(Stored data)
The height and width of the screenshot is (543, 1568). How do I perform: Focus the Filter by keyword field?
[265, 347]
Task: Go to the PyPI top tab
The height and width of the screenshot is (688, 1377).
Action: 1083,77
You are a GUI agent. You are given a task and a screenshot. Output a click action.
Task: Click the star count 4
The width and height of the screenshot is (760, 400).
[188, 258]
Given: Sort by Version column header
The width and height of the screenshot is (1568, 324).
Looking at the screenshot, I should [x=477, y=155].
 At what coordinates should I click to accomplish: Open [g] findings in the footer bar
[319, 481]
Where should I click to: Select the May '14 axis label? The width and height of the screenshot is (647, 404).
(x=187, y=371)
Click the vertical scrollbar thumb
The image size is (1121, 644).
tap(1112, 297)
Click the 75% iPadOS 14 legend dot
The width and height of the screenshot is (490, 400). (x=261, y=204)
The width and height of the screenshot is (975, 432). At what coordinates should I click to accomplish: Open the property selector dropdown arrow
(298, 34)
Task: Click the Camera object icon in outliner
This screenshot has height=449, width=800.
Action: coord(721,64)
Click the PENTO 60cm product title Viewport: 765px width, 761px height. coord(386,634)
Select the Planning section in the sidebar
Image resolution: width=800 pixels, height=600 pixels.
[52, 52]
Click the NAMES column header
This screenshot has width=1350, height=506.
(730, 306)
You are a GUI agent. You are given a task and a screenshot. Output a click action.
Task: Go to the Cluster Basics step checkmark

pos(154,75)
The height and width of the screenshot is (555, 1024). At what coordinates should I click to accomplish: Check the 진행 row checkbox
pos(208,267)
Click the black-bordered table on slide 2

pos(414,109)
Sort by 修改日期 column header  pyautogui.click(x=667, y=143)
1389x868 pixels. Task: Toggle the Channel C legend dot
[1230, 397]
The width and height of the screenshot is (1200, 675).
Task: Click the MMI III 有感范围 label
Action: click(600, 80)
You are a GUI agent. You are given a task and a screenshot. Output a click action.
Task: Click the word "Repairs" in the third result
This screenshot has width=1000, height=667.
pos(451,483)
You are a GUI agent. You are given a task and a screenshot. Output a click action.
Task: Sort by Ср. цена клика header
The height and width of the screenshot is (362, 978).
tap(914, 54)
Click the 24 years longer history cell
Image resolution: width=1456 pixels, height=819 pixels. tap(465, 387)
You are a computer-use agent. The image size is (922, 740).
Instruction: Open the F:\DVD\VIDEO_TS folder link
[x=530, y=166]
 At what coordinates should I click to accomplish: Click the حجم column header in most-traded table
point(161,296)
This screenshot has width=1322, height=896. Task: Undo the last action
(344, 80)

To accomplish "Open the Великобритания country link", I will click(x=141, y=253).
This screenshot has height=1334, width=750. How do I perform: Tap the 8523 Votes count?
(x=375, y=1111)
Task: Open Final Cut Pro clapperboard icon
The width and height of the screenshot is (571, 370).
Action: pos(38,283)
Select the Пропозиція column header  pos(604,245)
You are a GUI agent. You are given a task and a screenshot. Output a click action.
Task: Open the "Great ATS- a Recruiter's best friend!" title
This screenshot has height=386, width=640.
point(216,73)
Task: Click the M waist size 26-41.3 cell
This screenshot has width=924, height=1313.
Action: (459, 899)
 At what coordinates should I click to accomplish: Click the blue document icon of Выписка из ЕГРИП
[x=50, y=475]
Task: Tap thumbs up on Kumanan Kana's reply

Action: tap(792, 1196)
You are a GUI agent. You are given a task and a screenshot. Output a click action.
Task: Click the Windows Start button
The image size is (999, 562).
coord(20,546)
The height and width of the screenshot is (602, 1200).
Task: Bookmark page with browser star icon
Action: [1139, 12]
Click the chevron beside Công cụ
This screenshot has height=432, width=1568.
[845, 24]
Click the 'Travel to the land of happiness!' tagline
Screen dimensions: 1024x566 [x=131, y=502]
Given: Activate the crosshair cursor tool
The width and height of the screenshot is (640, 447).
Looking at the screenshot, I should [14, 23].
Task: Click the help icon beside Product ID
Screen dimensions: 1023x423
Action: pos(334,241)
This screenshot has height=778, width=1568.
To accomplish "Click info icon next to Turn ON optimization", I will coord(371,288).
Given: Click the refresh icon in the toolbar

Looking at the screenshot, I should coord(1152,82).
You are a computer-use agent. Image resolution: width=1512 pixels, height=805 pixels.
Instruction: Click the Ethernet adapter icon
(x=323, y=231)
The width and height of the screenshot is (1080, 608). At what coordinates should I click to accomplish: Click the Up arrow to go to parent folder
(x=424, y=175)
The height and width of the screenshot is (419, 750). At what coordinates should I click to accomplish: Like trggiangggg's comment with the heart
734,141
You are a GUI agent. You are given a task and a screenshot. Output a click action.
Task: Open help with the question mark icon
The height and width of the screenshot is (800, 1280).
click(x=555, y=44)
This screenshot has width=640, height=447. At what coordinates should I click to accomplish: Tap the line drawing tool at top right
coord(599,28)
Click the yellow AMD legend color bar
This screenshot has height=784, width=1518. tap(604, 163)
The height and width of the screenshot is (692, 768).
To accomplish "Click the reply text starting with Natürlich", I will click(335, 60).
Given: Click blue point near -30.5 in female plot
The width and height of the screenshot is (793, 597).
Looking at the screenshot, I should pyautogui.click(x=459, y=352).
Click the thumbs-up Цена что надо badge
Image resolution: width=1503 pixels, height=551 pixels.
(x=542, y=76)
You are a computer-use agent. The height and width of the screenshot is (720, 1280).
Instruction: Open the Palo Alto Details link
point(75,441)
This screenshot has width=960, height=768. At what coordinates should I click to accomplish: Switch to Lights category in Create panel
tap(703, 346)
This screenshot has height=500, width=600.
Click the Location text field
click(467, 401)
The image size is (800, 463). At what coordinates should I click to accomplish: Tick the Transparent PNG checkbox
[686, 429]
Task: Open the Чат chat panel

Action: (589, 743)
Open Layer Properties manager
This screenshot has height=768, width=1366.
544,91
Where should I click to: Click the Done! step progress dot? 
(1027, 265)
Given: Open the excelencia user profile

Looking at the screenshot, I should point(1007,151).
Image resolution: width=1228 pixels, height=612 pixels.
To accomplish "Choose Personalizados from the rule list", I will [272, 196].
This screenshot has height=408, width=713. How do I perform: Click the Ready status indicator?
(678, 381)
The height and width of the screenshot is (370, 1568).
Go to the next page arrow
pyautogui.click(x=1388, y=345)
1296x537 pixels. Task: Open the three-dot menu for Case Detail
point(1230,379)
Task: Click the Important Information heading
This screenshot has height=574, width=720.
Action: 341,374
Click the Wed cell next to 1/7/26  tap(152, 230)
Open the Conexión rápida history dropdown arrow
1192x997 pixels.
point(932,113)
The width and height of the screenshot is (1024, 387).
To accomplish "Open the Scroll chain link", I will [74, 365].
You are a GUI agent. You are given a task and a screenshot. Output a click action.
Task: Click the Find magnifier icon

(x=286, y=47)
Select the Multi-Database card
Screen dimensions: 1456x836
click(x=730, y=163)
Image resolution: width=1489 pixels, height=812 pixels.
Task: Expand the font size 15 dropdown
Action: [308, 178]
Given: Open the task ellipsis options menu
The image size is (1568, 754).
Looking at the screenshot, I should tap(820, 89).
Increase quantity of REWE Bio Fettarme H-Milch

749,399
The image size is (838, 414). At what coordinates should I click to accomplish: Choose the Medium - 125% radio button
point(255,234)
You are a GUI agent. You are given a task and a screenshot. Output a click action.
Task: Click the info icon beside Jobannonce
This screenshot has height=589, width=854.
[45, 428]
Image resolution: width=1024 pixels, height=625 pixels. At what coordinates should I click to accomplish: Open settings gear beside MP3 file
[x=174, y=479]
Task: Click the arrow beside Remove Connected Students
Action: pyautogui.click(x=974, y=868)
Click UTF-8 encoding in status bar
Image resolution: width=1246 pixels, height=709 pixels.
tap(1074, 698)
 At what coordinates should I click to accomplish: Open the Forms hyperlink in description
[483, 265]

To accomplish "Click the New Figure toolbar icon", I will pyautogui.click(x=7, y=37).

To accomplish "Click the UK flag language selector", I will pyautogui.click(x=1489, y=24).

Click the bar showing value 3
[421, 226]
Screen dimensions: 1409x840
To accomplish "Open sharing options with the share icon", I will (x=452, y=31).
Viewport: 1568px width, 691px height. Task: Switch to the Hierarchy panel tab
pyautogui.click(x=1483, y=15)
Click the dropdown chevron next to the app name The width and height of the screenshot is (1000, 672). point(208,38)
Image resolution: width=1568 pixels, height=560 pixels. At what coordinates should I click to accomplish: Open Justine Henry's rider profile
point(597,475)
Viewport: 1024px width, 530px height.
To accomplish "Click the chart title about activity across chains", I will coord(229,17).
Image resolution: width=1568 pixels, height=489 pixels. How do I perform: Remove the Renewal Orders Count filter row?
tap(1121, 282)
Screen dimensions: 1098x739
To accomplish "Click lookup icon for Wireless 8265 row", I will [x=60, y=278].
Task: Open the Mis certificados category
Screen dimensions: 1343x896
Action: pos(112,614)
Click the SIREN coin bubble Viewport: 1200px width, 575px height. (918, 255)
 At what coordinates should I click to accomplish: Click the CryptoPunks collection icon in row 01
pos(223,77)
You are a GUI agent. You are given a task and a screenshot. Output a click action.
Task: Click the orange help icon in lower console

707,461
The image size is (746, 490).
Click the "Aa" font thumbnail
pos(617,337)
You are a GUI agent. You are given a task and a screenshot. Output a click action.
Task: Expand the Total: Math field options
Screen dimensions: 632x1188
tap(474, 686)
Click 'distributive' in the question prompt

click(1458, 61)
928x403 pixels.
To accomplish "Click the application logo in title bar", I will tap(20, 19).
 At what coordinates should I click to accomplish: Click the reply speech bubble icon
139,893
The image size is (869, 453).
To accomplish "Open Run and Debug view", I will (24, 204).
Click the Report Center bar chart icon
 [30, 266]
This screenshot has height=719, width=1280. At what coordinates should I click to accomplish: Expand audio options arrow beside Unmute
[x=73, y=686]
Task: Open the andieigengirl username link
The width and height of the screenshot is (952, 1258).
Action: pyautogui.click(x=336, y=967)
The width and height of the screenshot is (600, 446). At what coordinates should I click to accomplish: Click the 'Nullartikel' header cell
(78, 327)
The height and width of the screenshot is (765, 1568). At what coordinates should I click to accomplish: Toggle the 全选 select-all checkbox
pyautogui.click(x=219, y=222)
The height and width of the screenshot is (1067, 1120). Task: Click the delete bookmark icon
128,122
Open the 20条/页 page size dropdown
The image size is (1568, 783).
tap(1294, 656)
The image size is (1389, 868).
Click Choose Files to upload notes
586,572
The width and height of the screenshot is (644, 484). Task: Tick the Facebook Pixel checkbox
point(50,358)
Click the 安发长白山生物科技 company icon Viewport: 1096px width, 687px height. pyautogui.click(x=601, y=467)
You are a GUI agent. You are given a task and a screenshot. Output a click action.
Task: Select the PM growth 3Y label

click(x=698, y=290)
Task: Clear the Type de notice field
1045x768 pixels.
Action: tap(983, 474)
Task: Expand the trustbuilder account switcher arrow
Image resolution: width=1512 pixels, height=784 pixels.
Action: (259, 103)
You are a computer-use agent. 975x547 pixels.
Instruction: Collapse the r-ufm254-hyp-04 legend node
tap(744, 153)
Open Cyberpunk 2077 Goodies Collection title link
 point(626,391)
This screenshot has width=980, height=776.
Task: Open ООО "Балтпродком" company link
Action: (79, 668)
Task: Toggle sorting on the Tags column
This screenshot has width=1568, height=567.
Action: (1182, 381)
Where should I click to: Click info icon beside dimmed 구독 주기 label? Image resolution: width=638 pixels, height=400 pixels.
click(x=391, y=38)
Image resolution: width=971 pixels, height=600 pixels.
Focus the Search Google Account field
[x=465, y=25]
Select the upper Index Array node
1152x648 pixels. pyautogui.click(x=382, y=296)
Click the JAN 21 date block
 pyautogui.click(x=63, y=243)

Work required =>
Only the lines with the string "chevron" are wanted; pick them out of the records above and copy them.

Response area =>
Click the chevron beside Công cụ
Click the dropdown chevron next to the app name The width and height of the screenshot is (1000, 672). point(208,38)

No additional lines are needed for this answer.